For Maggie Fost, creative director for the Durham, N.C.-based Merge Records label and professor at York University's Department of Design, our newfound adeptness at self-representation through gorgeously crafted Instagram feeds and Pinterest boards is less about the possibility that we've developed a more refined aesthetic sense than about the current craze for curation. "I think our collective taste in North America has swung toward something more visually pleasing and sophisticated in the last 10 years," she admits. "[But] without critical dialogue, I'm not sure we're more aesthetically educated."

Still, in a world of easy thumbs-ups, Vanderbilt thinks the tastemaker role will endure. "We don't like the top-down, 'arbiters of taste'-type language anymore," he says. "But we can still use these people to navigate through a huge range of consumption experiences."

So, I ask Vanderbilt, if we're armed with a better understanding of how, and why, we like what we like, can we then use that knowledge to make more personally meaningful and satisfying choices?
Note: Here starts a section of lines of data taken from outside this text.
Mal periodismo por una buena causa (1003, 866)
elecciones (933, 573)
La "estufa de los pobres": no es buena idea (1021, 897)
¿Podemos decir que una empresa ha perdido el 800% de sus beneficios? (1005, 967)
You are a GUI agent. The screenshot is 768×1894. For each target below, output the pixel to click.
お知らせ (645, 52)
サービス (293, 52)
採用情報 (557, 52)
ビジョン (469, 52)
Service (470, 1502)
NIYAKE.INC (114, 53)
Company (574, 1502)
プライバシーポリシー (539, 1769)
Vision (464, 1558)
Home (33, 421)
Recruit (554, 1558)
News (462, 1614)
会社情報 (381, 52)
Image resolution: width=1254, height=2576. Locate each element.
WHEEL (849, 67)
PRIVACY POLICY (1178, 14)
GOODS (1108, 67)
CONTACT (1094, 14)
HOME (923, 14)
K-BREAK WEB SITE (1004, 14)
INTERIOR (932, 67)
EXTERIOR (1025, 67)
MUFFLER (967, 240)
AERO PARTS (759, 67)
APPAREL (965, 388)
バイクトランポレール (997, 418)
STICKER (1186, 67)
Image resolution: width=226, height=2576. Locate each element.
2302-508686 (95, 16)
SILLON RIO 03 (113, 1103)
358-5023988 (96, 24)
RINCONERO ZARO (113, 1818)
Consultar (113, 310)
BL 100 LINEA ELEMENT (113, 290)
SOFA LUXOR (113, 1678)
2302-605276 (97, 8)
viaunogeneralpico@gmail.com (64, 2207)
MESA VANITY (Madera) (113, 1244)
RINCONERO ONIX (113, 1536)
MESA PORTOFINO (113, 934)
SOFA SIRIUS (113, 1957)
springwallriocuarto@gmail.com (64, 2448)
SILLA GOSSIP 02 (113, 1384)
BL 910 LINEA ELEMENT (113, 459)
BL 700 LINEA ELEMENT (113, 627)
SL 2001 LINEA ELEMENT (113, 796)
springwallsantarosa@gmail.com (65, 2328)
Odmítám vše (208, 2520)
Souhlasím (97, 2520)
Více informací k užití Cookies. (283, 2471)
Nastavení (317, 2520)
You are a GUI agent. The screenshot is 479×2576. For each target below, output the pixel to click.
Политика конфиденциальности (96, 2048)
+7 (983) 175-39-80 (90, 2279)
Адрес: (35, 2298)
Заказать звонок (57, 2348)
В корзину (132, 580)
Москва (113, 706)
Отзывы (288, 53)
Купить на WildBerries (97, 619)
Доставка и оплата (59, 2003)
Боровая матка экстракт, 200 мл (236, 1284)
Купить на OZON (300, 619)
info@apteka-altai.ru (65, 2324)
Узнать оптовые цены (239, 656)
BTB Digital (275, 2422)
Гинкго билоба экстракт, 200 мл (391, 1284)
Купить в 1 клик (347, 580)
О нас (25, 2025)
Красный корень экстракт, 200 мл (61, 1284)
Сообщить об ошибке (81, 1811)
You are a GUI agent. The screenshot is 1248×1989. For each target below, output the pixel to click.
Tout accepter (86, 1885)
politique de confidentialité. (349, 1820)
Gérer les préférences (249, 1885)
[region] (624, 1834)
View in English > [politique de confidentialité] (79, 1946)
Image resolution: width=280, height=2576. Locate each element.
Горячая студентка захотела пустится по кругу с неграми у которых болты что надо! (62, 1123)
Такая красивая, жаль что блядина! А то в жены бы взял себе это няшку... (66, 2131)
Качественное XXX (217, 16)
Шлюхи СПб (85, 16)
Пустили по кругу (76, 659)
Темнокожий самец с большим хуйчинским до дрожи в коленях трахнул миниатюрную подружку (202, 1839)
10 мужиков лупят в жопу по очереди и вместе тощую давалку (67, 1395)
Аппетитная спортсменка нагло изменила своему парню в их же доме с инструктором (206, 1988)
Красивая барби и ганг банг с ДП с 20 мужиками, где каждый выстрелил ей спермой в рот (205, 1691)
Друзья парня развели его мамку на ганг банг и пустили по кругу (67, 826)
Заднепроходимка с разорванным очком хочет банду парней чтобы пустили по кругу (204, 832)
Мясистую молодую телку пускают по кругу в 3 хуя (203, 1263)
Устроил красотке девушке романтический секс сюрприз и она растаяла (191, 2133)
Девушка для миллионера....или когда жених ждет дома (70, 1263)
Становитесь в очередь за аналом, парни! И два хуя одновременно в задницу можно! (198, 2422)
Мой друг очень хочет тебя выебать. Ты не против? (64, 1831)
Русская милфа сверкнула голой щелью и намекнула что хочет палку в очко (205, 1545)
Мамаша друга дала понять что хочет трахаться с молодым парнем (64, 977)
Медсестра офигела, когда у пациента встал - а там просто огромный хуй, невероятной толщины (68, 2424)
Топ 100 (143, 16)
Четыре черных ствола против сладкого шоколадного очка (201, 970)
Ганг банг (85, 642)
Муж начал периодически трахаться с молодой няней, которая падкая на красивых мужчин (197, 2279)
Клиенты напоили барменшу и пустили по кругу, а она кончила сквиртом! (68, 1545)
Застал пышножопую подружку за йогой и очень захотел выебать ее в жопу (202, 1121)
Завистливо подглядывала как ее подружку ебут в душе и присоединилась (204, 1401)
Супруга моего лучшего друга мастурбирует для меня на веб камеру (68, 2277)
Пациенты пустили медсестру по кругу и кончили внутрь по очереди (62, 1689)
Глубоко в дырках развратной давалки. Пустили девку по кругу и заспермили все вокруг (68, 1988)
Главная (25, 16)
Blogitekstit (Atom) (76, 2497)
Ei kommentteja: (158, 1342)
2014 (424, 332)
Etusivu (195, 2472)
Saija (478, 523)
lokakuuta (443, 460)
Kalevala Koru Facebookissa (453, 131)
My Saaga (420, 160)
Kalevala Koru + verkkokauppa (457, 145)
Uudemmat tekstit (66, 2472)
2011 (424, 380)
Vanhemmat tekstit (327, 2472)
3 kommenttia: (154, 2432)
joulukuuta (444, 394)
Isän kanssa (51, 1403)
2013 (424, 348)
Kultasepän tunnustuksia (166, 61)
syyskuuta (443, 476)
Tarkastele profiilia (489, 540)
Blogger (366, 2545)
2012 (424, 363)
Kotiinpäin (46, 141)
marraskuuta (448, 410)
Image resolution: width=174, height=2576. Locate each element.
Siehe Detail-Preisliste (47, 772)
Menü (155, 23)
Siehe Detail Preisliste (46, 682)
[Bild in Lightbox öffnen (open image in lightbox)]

"Ooh, good question!" Vanderbilt laughs. "There's probably not a single takeaway, because this is one of the slipperiest experiences we all have." He pauses, reflecting. "Don't let someone else's taste get in the way of something you might really like, because those things are always shifting. What people thought was great a hundred years ago is now…well, current popularity is rarely a great guide to future respect."